The typical management of sleep apnea syndrome is to relieve upper air obstruction and to also stimulate respiratory activity. Typically, pharmacologic techniques are utilized to achieve these goals. However, drug therapy alone is not usually effective in relieving sleep apneas. Moreover, such drug therapies are often associated with adverse side effects.
One drug that is used is Medroxyprogesterone acetate (MPA). MPA has been found to be a moderate, sustained ventilatory stimulant in man. MPA reduces sleep apnea in less than half of all patients. Strohl, et al, Progresterone Administration and Progressive Sleep Apneas, J.A.M.A., 245:1230-1232, 1981. But, MPA causes impotence in men and therefore the desirability and use of this drug is limited.
Another drug, protiptyline has been found to improve sleep apnea in some patients. This drug, however, is associated with such serious side effects such as: constipation; urinary retention; ataxia; and confusion. Brownell, et al, Protiptyline in Obstructive Sleep Apnea. New England Journal of Medicine, 307:1037-1042, 1982.
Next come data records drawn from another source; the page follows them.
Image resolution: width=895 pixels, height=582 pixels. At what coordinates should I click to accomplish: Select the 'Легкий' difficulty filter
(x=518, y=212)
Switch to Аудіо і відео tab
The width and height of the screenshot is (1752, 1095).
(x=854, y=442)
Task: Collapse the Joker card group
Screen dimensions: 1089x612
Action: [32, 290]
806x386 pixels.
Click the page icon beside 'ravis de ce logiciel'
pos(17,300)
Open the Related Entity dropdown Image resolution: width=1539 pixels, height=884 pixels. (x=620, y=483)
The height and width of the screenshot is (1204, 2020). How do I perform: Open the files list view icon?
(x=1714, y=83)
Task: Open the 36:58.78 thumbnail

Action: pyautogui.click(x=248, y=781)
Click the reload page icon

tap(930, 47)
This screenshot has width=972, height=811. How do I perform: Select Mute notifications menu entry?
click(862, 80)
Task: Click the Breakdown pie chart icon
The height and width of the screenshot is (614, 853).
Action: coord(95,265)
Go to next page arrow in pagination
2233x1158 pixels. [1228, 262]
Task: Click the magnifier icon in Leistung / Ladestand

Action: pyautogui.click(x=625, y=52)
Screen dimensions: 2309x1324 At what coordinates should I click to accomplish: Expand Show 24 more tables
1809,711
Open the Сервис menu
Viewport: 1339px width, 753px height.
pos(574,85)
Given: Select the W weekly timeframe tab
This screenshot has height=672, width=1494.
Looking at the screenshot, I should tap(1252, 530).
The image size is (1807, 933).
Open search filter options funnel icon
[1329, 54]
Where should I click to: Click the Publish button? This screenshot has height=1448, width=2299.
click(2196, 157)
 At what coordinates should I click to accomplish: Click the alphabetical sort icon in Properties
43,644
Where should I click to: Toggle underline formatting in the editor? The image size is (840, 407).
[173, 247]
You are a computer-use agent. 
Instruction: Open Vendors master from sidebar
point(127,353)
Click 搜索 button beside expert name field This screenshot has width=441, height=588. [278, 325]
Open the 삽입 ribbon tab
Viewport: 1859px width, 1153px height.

Accordingly, although pharmacologic interventions can be, in some cases, effective in decreasing the frequency and duration of sleep apneas, and the extent of oxygen desaturation in patients, the usefulness of such drug therapy is limited due to the adverse side effects of such drugs. Therefore, there is a need for an improved therapy for treating patients with sleep apnea.
Sleep apnea has also become of increasing clinical interest in chronic renal failure patients. See: Millman et al, Sleep Apnea in Hemodialysis Patients: The Lack of Testerone Effect On Its Pathogenesis, Nephron 1985:40:407-10; Fein et al, Reversal of Sleep Apnea In Uremia by Dialysis. Arch. Internal Med. 1987:147:1355-56; and Kimmel et al, Sleep Apnea Syndrome In Chronic Renal Disease. Am. J. Med. 1989:86:308-14.
In chronic renal patients, two separate forms of sleep apnea occur: a) obstructive apnea (wherein there is no airflow but respiratory effort); and b) central apnea (wherein there is no airflow and no respiratory effort). The detrimental clinical effects of sleep apnea can include arterial oxygen desaturation, cardiac arrhythmias, and pulmonary and systemic hypertension. The results of sleep apnea extend to the awake state and include excessive day-time sleepiness, mood and personality disorders as well as impaired intellectual function.
Improvements in both physiology and symptomology have been reported with different pharmacological agents. See: Parish, et al, Cardiovascular Effects of Sleep Disorders, Chest 1990:97:1220-26; NHLBI Workshop Summary, Respiratory Disorders of Sleep, Patho-Physiology, Clinical Implications and Therapeutic Approaches, Am Rev. Respir. Dis. 1987:136:755-61; and Douglas et al, Breathing During Sleep In Patients With Obstructive Lung Disease. Am. Rev. Respir. Dis. 1990:141:1055-70. However, common side effects such as peripheral neuropathy, paresthesia, acidosis, impotence, and dry mouth have limited the long-term application of these agents. Additionally, pharmacological intervention typically worsens the quality of the patient's sleep.